On 30 Oct, UK's major newspaper The Daily Telegraph published an exclusive interview with Ambassador Liu Xiaoming by Peter Dominiczak, Political Editor, Daily Telegraph. Ambassador Liu talked about the significance and fruitful outcome of the state visit to UK by President Xi Jinping and answered questions on China-UK relations, cooperation in the field of nuclear power industry, etc. The full text of the report is as follows:

BRITISH people have "nothing to worry" about Chinese involvement in the nuclear power industry, the country's ambassador has said, and predicted that the recent state visit will result in hundreds of thousands of tourists coming to the UK.

Liu Xiaoming, who has been China's ambassador in London since 2009, hailed the recent visit of President Xi as "a super state visit" with "super arrangements, super outcome and super significance".

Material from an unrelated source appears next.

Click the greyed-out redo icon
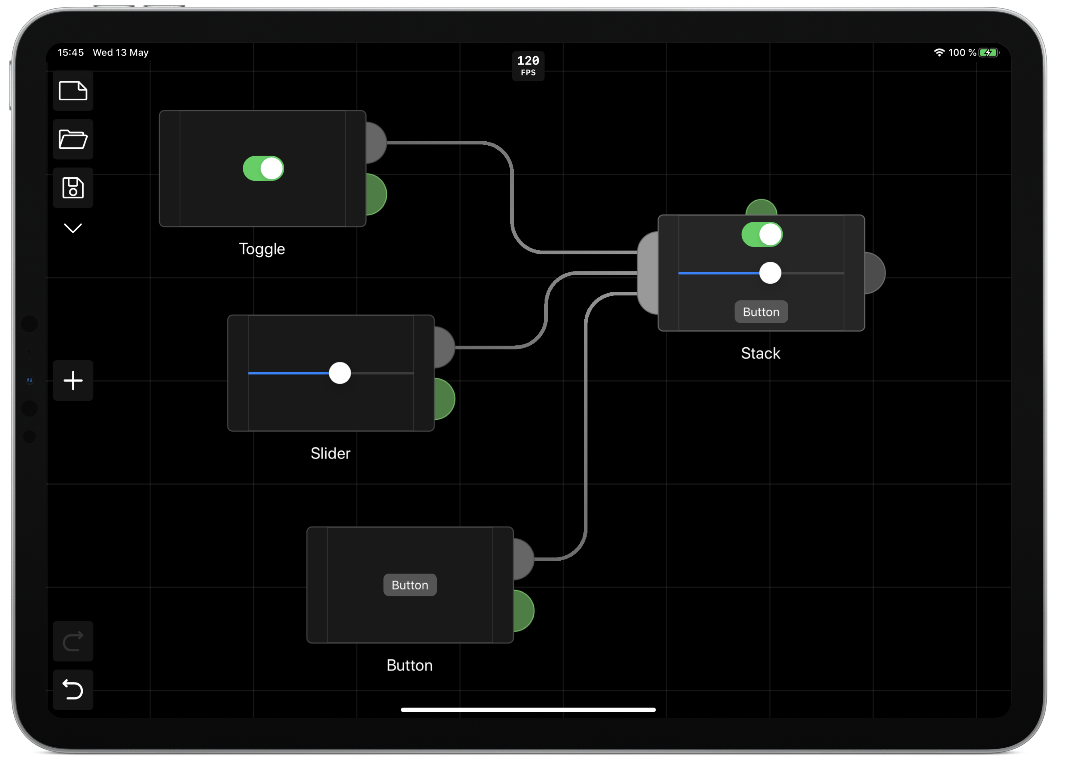 tap(73, 641)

The visit saw £40 billion of deals agreed between the two countries. 

Mr. Liu also hailed the controversial deal reached over Hinkley Point, which heralded the construction of the UK's first nuclear plant for a generation after a Chinese nuclear company agreed to fund a third of its £18 billion cost.

Responding to claims that senior military and intelligence figures have raised security concern over China taking a stake in sensitive national infrastructure, Mr. Liu said that Britain's nuclear industry "cannot find a better partner" than China and said that he hopes it would be the first of many collaborations.

He said: "We have to make a success of the first project – that's the key. To show the British public that China is a good partner. And to show your people in the energy sector that China is able to deliver."




Addressing the concerns about security, Mr. Liu said: "Even in China, there are many companies, many foreign countries, taking part in developing nuclear power stations. We have the French, the Americans, the Russians; we have the Canadians. We are not concerned about that. We are not concerned that the United States or Russia will control our nuclear power stations."

Mr. Liu spoke of the "warmth and closeness" of the relationship between David Cameron and Mr. Xi, which was highlighted when the Prime Minister took the President to a local pub near his country residence, Chequers, for a pint and a plate of fish and chips.

"These two foods have become very popular in China – they are hot. When Chinese tourists first land in the UK, they would ask for fish and chips and Indian Pale Ale. This pub – The Plough at Cadsden – has become a household name in China", he said.

Currently, around 100 million Chinese tourists travel outside the country every year. However, only half-a-million come to the UK. Mr. Liu predicted that the number of tourists coming to the UK will dramatically increase in the wake of the state visit. He said that the President's state visit has been an "eye-opener" for Chinese people, while at the same time showcasing China to the British people.

Mr. Liu also said that although any decision on European Union membership is up to Britain, China believes that the UK is "an important member in the EU" and looks forward to UK playing a leading role in promoting good relations between China and EU.

He also said that the Chinese are keen for British airports to establish more direct flight routes to China.